Get Permission Hemalatha, Sanjana, Padmanabhan, Muthalagu, and Shahul Hameed: Comparative evaluation of canal transportation and centering ability between 4% and 6% rotary files using cone beam computed tomography — An invitro study


Introduction

The fundamental goal of any root canal preparation is to increase the root canal space in order to allow antibacterial disinfection or to avoid (re-)infection by placing a fluid-tight root canal filling in conjunction with a suitable coronal restoration.1 There are many concepts, methods, and procedures for preparing root canals since the beginning of contemporary endodontics, and one of the goals in root canal preparation is to produce a form that tapers from coronal to apical while retaining the original canal shape.2

Regardless of the file design, the amount of tools required, and the surprising variety of procedures advocated, endodontic therapy has traditionally been treated with hope for likely success, particularly in curved root canals. Several procedural mistakes can arise during the shaping of curved root canals, including apical transportation, zips, ledges, root perforations, loss of working length, root canal straightening, or departure from the original course.3

The use of increasingly larger diameter files during root canal enlargement reduces the angle of curvature due to the propensity to migrate toward the root canal's outer wall, resulting in a non-instrumented inner dentine wall in the apical third, which may mean a worse prognosis for treatment.4

The incorporation of nickeltitanium (NiTi) files for canal shaping was a breakthrough in clinical endodontics, which had previously relied on a long sequence of stainless steel (SS) hand files and numerous rotating gatesglidden drills.5

NiTi files can be inserted in curved root canals with less lateral force on the root canal walls because they have a lower modulus of elasticity.

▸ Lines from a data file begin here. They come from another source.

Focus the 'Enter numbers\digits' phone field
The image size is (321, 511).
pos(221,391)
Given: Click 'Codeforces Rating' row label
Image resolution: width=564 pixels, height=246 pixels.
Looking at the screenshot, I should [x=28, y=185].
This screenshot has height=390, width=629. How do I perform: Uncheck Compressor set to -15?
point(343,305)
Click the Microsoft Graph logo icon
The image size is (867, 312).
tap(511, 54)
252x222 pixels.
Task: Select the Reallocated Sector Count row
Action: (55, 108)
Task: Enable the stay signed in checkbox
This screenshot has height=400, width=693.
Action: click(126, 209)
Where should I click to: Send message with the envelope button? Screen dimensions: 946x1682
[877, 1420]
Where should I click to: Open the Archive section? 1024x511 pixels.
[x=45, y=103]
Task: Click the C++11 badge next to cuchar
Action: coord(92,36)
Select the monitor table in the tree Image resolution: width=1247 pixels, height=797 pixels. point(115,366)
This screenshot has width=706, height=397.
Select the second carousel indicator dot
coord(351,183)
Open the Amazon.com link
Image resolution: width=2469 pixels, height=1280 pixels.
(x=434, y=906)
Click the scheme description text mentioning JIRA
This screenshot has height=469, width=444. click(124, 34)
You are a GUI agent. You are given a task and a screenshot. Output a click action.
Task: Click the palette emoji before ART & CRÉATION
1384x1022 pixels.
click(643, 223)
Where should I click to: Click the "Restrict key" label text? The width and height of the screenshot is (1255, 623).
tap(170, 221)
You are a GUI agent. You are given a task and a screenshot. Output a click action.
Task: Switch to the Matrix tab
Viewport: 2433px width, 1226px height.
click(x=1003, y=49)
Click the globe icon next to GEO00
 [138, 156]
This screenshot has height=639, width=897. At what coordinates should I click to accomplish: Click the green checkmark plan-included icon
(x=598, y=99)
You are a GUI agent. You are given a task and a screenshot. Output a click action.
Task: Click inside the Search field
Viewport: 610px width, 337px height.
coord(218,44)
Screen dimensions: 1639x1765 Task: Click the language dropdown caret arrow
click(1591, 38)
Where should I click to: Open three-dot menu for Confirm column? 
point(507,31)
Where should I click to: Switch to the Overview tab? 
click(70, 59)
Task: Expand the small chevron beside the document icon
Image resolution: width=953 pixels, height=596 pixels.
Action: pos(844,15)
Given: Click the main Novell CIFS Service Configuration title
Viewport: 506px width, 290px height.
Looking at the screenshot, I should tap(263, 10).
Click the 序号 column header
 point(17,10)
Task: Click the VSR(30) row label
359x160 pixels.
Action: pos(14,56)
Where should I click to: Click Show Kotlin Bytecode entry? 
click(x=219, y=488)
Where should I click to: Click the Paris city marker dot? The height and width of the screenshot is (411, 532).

However, NiTi has a propensity to straighten, especially in instruments with a larger taper and tip, which negates this benefit.6

Centric ability is the ability of an instrument to remain centered in the canal, thus preserving the canal anatomy.7 Transportation is defined within The Glossary of Endodontic Terms as removal of the root canal dentin on the outer wall of the curve within the apical half of the canal as a result of the tendency of instruments to regain their original straight shape during canal preparation.8

Several investigations have revealed that when stiffness rose, the incidence of transportation in the apical area of canals increased as well. The amount of force required to bend a file is greatly affected by nickel-titanium instruments with a higher taper, reducing the file's flexibility. The research Influence of Taper on the Flexibility of Nickel- Titanium Rotary Files by Christopher J. Kingma found that greater taper files are stiffer than 0.04 mm files, leading in a higher chance of canal transportation.9

Radiographic imaging, cross-sectioning and longitudinal cleavage of the samples were previously employed to assess canal transportation. It's possible that the latter procedures will result in sample loss. New imaging techniques like Computed Tomography, Micro-CT (Micro Computed Tomography), and CBCT(Cone beam computed tomography) have pitched in which have given a new dimension to the endometrics. Because of their non-destructive nature and ability to get accurate linear measurements, these techniques have produced acceptable and repeatable results. They also calculate the amount of dentin that has been removed following instrumentation.10

CBCT is a high-resolution imaging technique that may be used to assess root canal morphology, fractures, and changes in the root canal system after preparation. The current investigation employed CBCT because it is a non-invasive imaging technique that allows for reliable and repeatable three-dimensional evaluation of the root canal system without causing damage to the samples. On CBCT scans, there are two techniques for measuring canal transit. Some investigators superimposed the pre- and postoperative images to see how the canal route changed as a result of the preparation. However in our study more precise method is overlapping the pre- and postoperative cross-sectional pictures at three different levels, and measure the distance between the external root surface and internal canal wall at the mesial and distal aspects.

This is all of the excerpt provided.